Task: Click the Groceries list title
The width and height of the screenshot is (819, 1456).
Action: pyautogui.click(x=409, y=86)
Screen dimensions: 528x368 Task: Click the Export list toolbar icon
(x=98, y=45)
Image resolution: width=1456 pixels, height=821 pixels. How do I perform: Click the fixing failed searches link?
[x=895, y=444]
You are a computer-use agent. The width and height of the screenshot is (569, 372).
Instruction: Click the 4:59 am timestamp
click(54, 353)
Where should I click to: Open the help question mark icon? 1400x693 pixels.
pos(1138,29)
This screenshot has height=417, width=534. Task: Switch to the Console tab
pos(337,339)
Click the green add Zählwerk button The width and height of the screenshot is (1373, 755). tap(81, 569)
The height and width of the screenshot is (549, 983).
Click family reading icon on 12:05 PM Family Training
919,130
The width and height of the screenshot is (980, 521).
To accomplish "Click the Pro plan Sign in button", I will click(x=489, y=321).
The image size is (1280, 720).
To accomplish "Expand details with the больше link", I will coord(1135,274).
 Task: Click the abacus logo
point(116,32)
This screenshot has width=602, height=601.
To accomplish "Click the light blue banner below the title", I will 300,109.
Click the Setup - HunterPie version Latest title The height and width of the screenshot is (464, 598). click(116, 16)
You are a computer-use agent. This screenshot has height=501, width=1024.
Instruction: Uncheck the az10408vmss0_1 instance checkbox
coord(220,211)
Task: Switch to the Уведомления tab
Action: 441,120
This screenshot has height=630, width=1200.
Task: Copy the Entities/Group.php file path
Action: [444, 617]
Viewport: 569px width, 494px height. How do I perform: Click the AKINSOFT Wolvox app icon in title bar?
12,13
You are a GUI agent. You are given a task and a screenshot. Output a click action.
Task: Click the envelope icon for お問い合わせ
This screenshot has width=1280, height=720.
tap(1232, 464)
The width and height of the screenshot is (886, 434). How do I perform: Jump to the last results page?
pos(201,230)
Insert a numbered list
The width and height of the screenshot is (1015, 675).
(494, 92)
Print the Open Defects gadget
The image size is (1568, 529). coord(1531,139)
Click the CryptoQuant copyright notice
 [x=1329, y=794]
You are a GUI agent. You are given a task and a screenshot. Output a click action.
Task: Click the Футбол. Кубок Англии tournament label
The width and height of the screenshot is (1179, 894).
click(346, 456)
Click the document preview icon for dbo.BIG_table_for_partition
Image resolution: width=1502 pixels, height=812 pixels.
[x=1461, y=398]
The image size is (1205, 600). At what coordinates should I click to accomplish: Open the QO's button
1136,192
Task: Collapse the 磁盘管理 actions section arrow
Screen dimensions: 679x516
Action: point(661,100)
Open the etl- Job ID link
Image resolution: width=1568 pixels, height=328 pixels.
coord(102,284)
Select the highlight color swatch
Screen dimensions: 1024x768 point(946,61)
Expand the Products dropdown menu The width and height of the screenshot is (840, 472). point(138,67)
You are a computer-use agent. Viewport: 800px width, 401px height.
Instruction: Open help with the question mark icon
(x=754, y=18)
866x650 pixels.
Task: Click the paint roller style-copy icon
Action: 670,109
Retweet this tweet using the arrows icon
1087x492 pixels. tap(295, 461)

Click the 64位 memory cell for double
++++
▶ _THE TASK_:
Go through the entries and return each line where the word "computer" appears.

▶ _ANSWER BOX_:
You are a computer-use agent. The width and height of the screenshot is (569, 372).
You are a computer-use agent. This screenshot has height=501, width=1024.
You are a computer-use agent. Viewport: 800px width, 401px height.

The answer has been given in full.